It’s Movember, time to grow your moustache to raise funds and awareness of some serious health risks that men face, like suicide, testicular cancer and prostate cancer. Maybe growing a moustache isn’t your thing? No problem, host a Mo-ment for the men in your life instead!

APCaRI is a key stakeholder in the TrueNTH Global Registry; contributing 92% of the submitted patients in February 2018. Recently described by Evans et al., 2017 in an article published in BMJ Open, this project was established as an international registry with the goal to monitor the care of men with localised prostate cancer from 13 Movember-fundraising countries. Prostate cancer treatment and outcomes for men vary according to where they live, their race and the care they receive. The TrueNTH Global Registry is collecting a dataset based on the International Consortium for Health Outcome Measures (ICHOM) so we can better understand how to improve the care and treatment of men with localized prostate cancer, regardless of ethnicity and geography.

Please check out previous APCaRI blog posts that have talked about Movember (@Movember); the international Mens’ health Awareness charity, and about TrueNTH (@TrueNTH_Canada); a program funded by Prostate Cancer Canada (PCC) and the Movember Foundation that aims to improve the quality of life of men with prostate cancer and their families.

So start growing (or attach) your moustache today to raise funds and awareness to improve mens’ health!

Source data —

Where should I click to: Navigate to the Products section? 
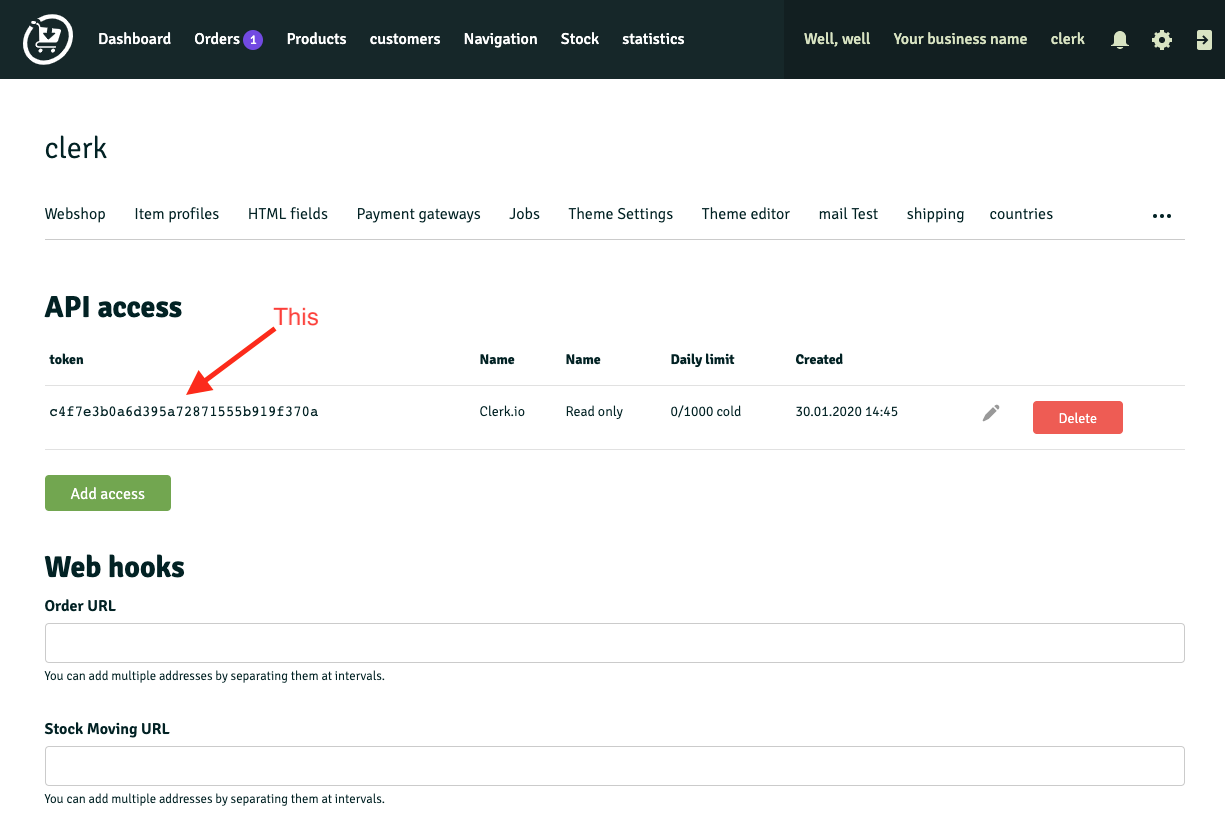[316, 39]
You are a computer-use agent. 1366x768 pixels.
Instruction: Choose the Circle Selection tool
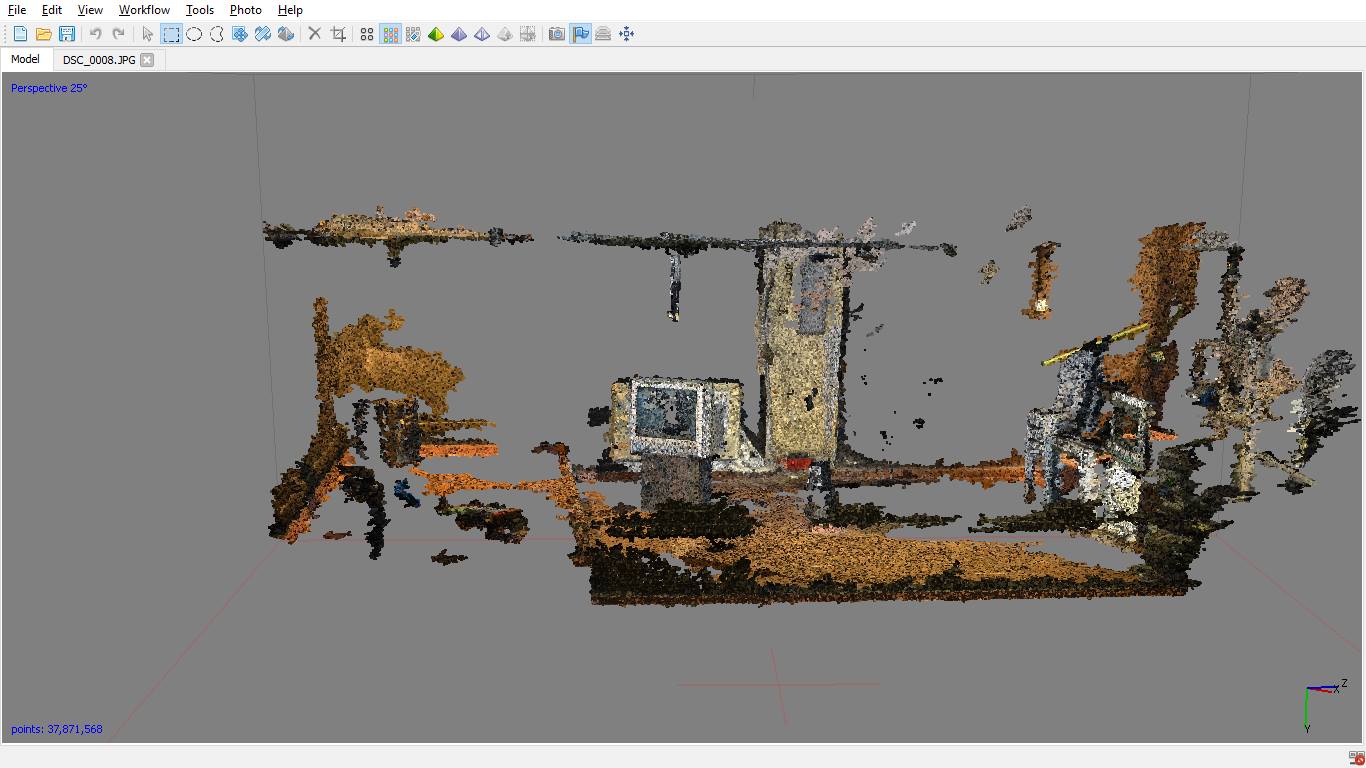point(194,34)
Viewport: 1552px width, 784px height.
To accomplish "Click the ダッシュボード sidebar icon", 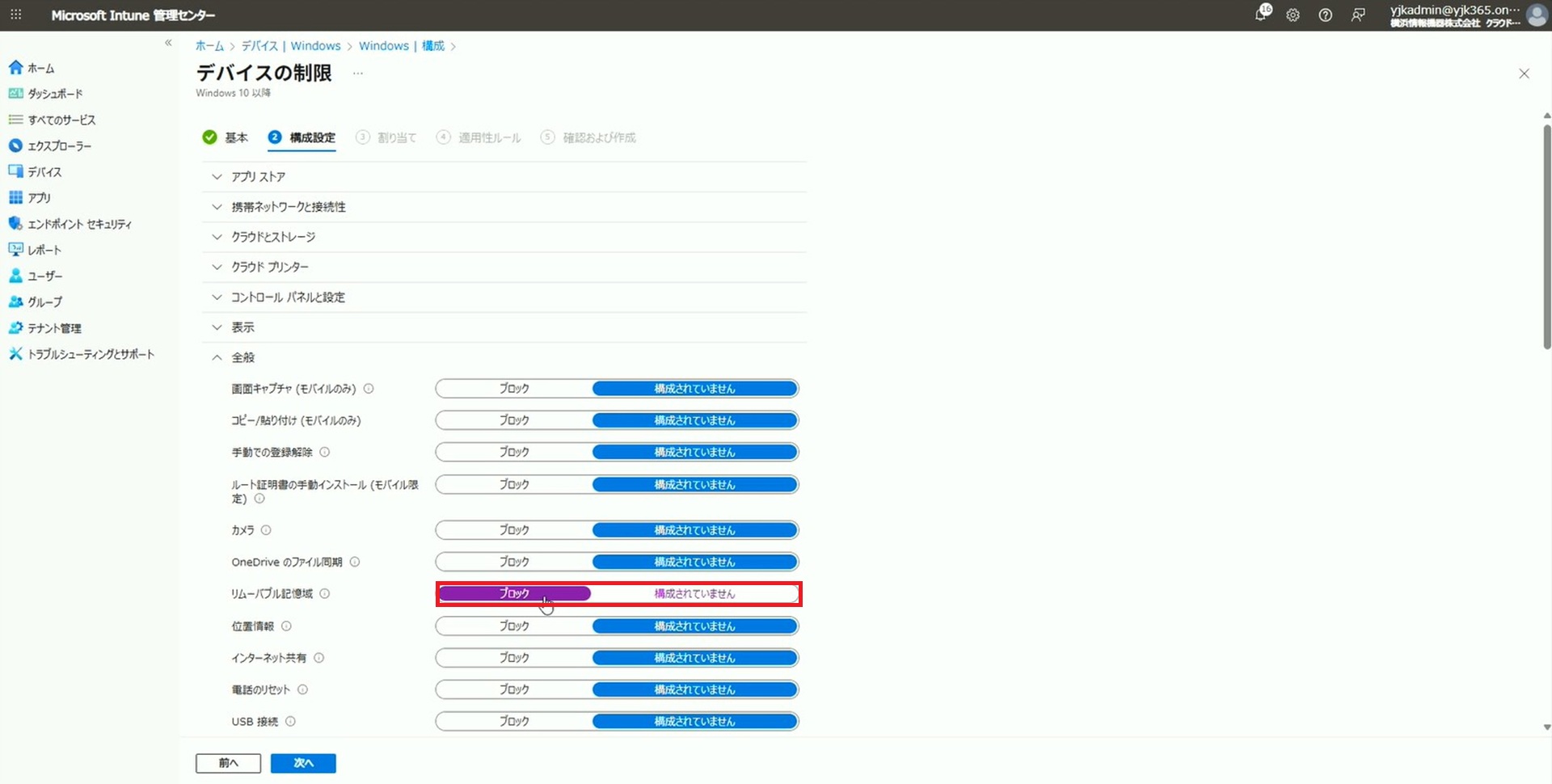I will click(x=15, y=94).
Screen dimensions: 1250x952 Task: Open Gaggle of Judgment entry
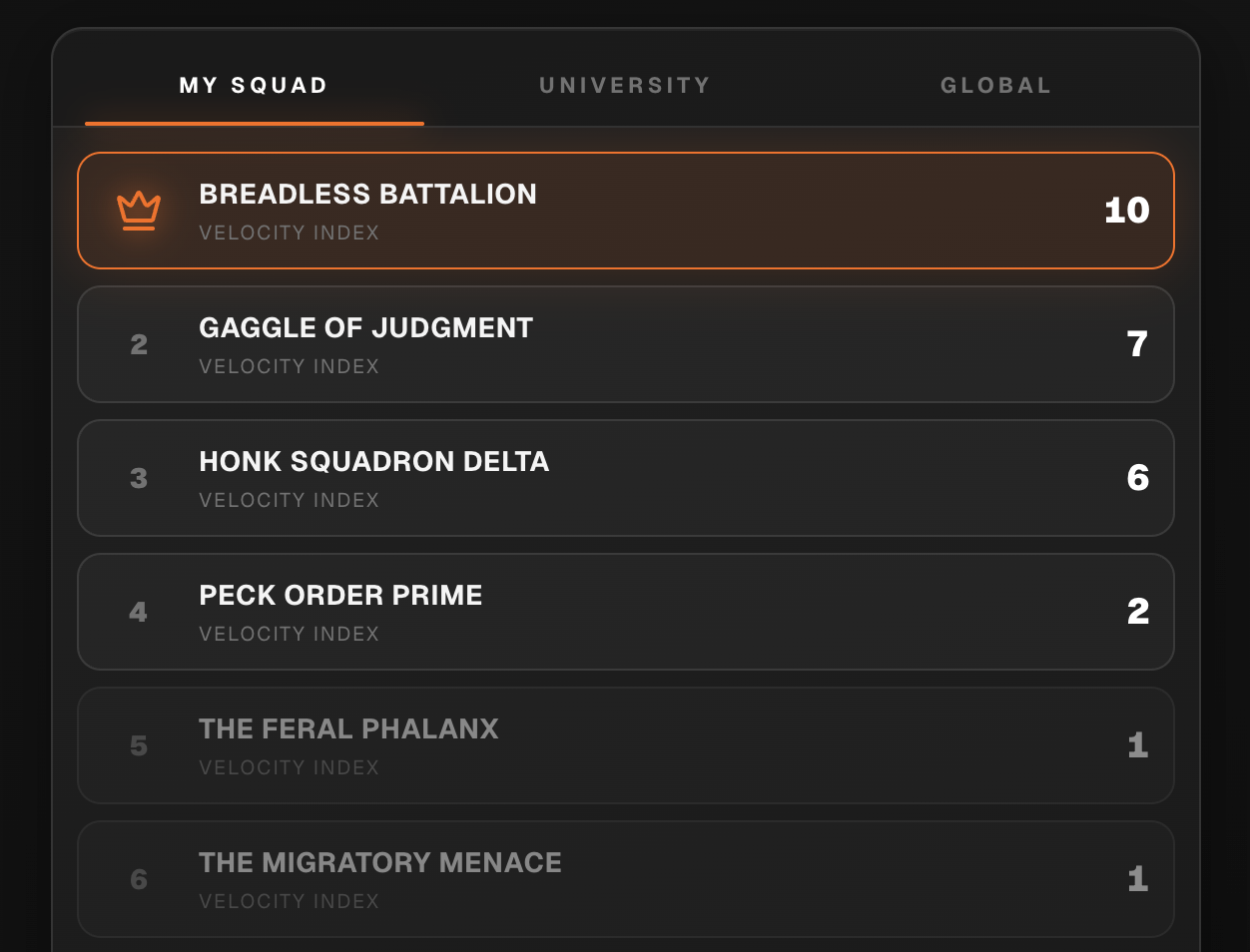tap(626, 344)
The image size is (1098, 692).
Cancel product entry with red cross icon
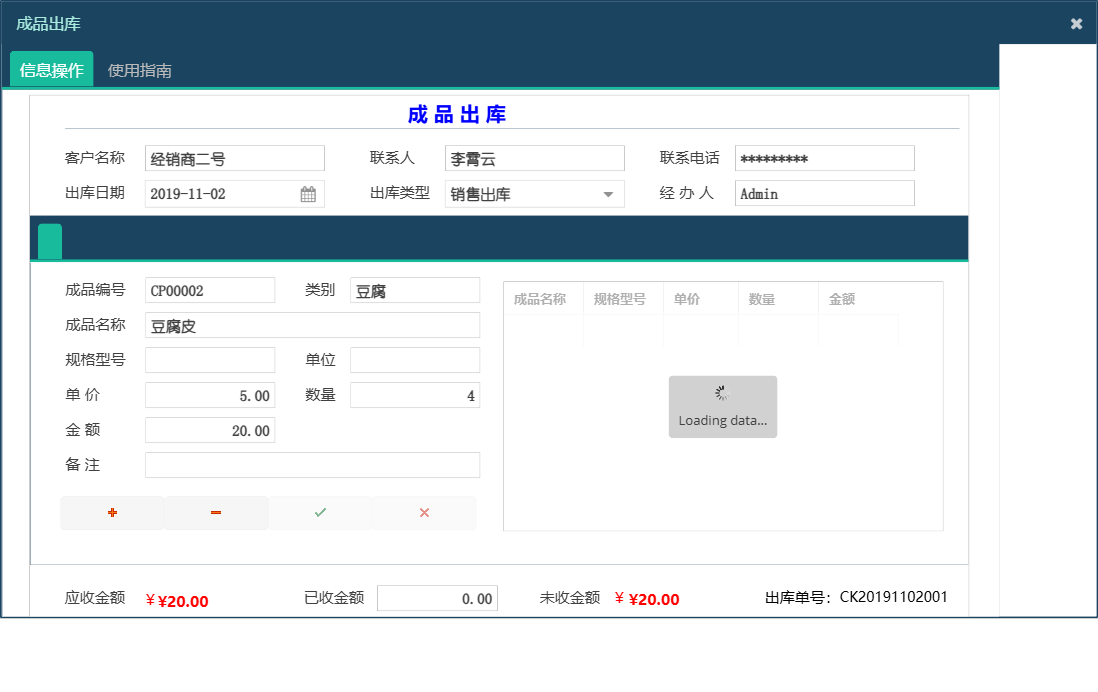coord(424,512)
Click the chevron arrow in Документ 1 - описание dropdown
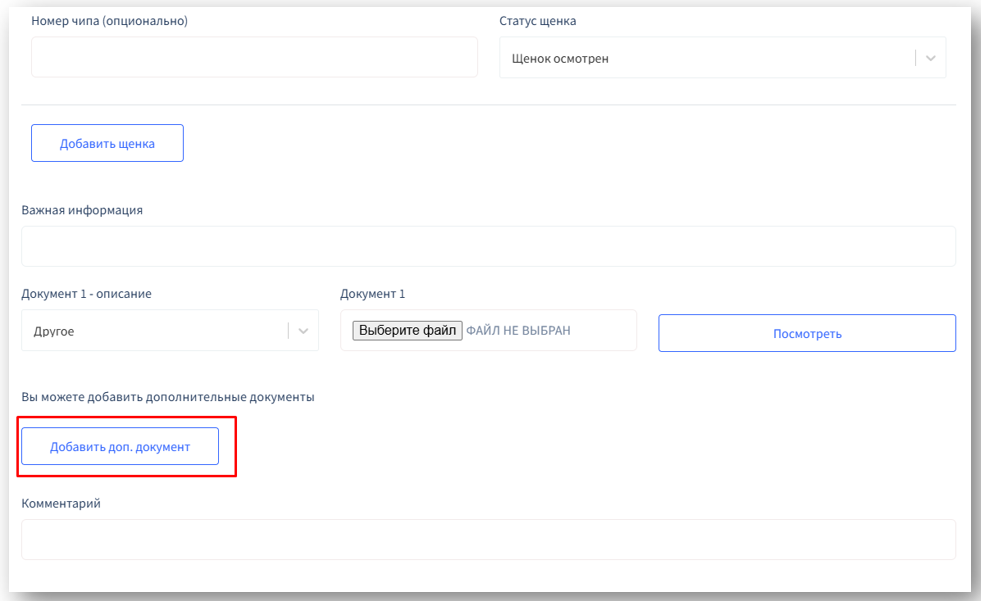 coord(303,331)
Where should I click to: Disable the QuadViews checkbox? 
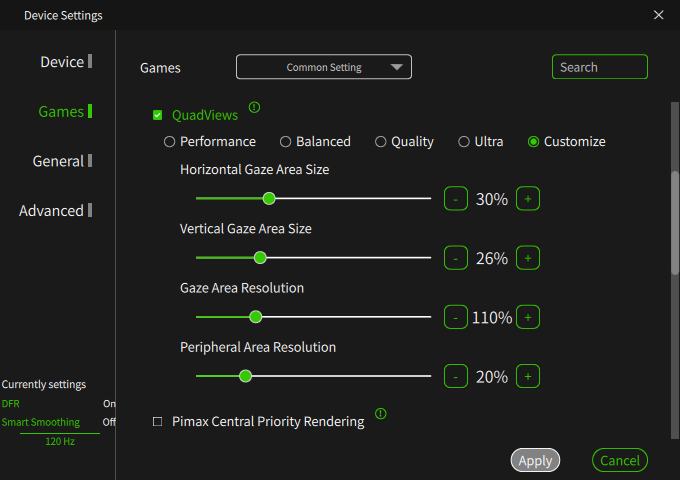tap(157, 116)
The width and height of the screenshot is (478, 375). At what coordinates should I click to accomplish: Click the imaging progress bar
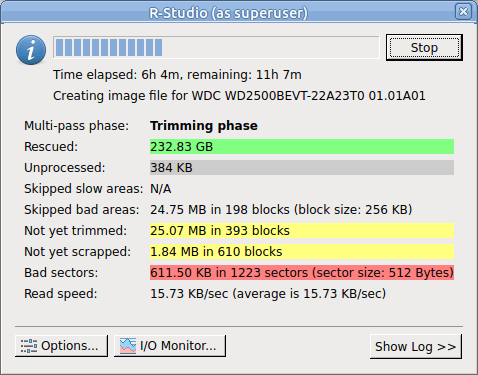(216, 47)
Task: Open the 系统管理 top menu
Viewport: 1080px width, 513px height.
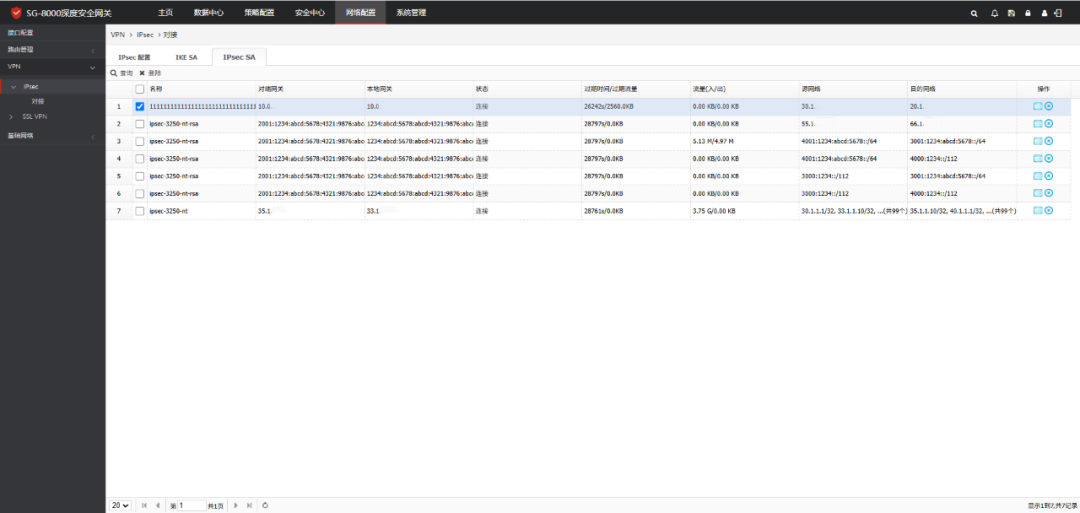Action: [410, 13]
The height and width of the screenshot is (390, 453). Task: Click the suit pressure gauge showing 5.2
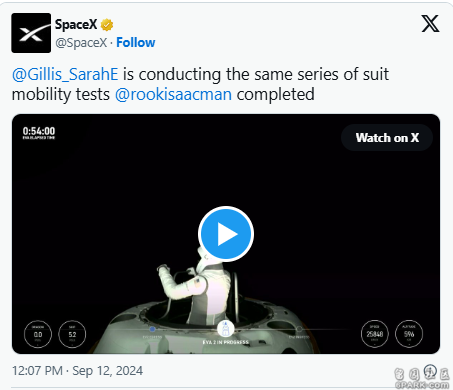(72, 334)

What to work on —
1. List the serious health risks for men that the Movember post names.
2. According to the Movember post, why is the TrueNTH Global Registry collecting a dataset based on the International Consortium for Health Outcome Measures?
3. Print everything in the Movember post from "Please check out" down to "improve mens’ health!".

Solutions —
1. suicide, testicular cancer, prostate cancer

2. The registry collects this dataset to better understand how to improve the care and treatment of men with localized prostate cancer, regardless of ethnicity and geography. The post notes that treatment and outcomes for these men vary by where they live, their race and the care they receive.

3.
Please check out previous APCaRI blog posts that have talked about Movember (@Movember); the international Mens’ health Awareness charity, and about TrueNTH (@TrueNTH_Canada); a program funded by Prostate Cancer Canada (PCC) and the Movember Foundation that aims to improve the quality of life of men with prostate cancer and their families.

So start growing (or attach) your moustache today to raise funds and awareness to improve mens’ health!